[Fragmento seleccionado]
*-*-*

Suplementos

La doctrina que salva

Jesús fue empezado a ser reconocido como el Cristo en Cafarnaum, desde entonces la Iglesia guarda sus enseñanzas

LA PALABRA DE DIOS

PRIMERA LECTURA:

Deuteronomio 18, 15-20

“Suscitaré un profeta de entre sus hermanos, como tú. Pondré mis palabras en su boca, y les dirá lo que yo le mande”.

SEGUNDA LECTURA:

Primera carta de San Pablo a los Corintios 7, 32-35

“El soltero se preocupa de los asuntos del Señor, buscando contentar al Señor”.

EVANGELIO:

San Marcos 1, 21-28


“¿Qué es esto? Este enseñar con autoridad es nuevo. Hasta a los espíritus inmundos les manda y le obedecen”.

GUADALAJARA, JALISCO (01/FEB/2015).-
Con San Marcos como guía, este domingo el escenario es la sinagoga de Cafarnaum, a donde han acudido muchos, devotos y curiosos.

Cafarnaum es una ciudad importante a la orilla del Noroeste del Lago de Galilea. Jesús el Hijo de Dios ha querido iniciar allí la predicación del Reino y el llamamiento a sus primeros seguidores.

En ese momento solemne, allí entre aquella multitud, Cristo se manifiesta como el gran Profeta, el único Profeta para los siglos futuros, porque de Él y sólo de Él ha de llegar toda revelación, toda doctrina, todo mensaje de Dios.

En la vida pública del Señor, las multitudes abren sus oídos a las enseñanzas del Maestro, y abren sus ojos ante los prodigios con que confirman la veracidad y la bondad de su mensaje. La palabra va siempre acompañada de hechos milagrosos. Cuando los discípulos de Emaús caminaban tristes a su aldea, comentando como terrible tragedia la crucifixión del Señor, y Él mismo, resucitado, los acompañaba, ellos le dijeron que era “un profeta poderoso en hechos y palabras”.

*-*-*

[Tarea planteada A]
¿Qué citas bíblicas señala el fragmento seleccionado para las tres lecturas?
El fragmento y las filas no guardan relación entre sí.

*-*-*

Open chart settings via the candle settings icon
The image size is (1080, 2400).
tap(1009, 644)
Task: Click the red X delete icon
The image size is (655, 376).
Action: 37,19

*-*-*

[Tarea planteada B]
Transcribe las filas comprendidas entre la que contiene "Task: Click the red X delete icon" y la última de las filas, ambas incluidas.

[Solución escrita A]
Deuteronomio 18, 15-20
Primera carta de San Pablo a los Corintios 7, 32-35
San Marcos 1, 21-28

[Solución escrita B]
Task: Click the red X delete icon
The image size is (655, 376).
Action: 37,19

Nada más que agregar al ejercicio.